● Saved entries
+ + + +
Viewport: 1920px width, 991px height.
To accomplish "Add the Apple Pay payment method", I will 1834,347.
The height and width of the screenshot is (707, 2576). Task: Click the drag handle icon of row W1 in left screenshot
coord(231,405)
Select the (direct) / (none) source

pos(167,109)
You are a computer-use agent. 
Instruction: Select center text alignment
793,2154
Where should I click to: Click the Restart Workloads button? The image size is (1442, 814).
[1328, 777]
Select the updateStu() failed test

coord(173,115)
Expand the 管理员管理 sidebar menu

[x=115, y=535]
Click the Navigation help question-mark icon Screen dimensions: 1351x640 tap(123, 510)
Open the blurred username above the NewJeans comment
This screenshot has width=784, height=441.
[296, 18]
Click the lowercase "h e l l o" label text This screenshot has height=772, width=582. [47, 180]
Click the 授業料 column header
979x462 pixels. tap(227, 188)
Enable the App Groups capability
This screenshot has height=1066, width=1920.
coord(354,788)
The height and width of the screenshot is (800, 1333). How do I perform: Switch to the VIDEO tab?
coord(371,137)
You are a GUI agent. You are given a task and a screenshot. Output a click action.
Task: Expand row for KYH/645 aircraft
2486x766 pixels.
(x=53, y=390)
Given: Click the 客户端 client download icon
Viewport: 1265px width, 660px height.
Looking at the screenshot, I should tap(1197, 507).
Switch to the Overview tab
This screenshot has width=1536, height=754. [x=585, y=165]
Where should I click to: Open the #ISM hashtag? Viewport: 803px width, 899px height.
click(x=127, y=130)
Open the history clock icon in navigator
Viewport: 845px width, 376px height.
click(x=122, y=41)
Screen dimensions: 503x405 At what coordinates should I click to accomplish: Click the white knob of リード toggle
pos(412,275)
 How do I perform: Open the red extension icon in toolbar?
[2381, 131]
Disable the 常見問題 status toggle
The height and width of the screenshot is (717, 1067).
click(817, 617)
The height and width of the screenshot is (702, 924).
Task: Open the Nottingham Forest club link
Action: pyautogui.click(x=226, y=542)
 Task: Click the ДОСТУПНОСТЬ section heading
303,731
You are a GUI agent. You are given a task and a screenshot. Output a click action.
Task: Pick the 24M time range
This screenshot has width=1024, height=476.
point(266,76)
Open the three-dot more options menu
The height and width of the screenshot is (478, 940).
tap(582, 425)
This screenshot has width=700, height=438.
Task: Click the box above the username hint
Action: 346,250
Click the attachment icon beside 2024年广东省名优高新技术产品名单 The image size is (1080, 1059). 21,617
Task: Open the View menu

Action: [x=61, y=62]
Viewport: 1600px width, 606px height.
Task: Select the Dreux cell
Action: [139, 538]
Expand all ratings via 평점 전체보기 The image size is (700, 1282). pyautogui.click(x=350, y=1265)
+ + + +
● What you are asked to do
Would you please copy every line of the data exactly?

● Response area
Viewport: 1920px width, 991px height.
To accomplish "Add the Apple Pay payment method", I will 1834,347.
The height and width of the screenshot is (707, 2576). Task: Click the drag handle icon of row W1 in left screenshot
coord(231,405)
Select the (direct) / (none) source

pos(167,109)
You are a computer-use agent. 
Instruction: Select center text alignment
793,2154
Where should I click to: Click the Restart Workloads button? The image size is (1442, 814).
[1328, 777]
Select the updateStu() failed test

coord(173,115)
Expand the 管理员管理 sidebar menu

[x=115, y=535]
Click the Navigation help question-mark icon Screen dimensions: 1351x640 tap(123, 510)
Open the blurred username above the NewJeans comment
This screenshot has width=784, height=441.
[296, 18]
Click the lowercase "h e l l o" label text This screenshot has height=772, width=582. [47, 180]
Click the 授業料 column header
979x462 pixels. tap(227, 188)
Enable the App Groups capability
This screenshot has height=1066, width=1920.
coord(354,788)
The height and width of the screenshot is (800, 1333). How do I perform: Switch to the VIDEO tab?
coord(371,137)
You are a GUI agent. You are given a task and a screenshot. Output a click action.
Task: Expand row for KYH/645 aircraft
2486x766 pixels.
(x=53, y=390)
Given: Click the 客户端 client download icon
Viewport: 1265px width, 660px height.
Looking at the screenshot, I should tap(1197, 507).
Switch to the Overview tab
This screenshot has width=1536, height=754. [x=585, y=165]
Where should I click to: Open the #ISM hashtag? Viewport: 803px width, 899px height.
click(x=127, y=130)
Open the history clock icon in navigator
Viewport: 845px width, 376px height.
click(x=122, y=41)
Screen dimensions: 503x405 At what coordinates should I click to accomplish: Click the white knob of リード toggle
pos(412,275)
 How do I perform: Open the red extension icon in toolbar?
[2381, 131]
Disable the 常見問題 status toggle
The height and width of the screenshot is (717, 1067).
click(817, 617)
The height and width of the screenshot is (702, 924).
Task: Open the Nottingham Forest club link
Action: pyautogui.click(x=226, y=542)
 Task: Click the ДОСТУПНОСТЬ section heading
303,731
You are a GUI agent. You are given a task and a screenshot. Output a click action.
Task: Pick the 24M time range
This screenshot has width=1024, height=476.
point(266,76)
Open the three-dot more options menu
The height and width of the screenshot is (478, 940).
tap(582, 425)
This screenshot has width=700, height=438.
Task: Click the box above the username hint
Action: 346,250
Click the attachment icon beside 2024年广东省名优高新技术产品名单 The image size is (1080, 1059). 21,617
Task: Open the View menu

Action: [x=61, y=62]
Viewport: 1600px width, 606px height.
Task: Select the Dreux cell
Action: [139, 538]
Expand all ratings via 평점 전체보기 The image size is (700, 1282). pyautogui.click(x=350, y=1265)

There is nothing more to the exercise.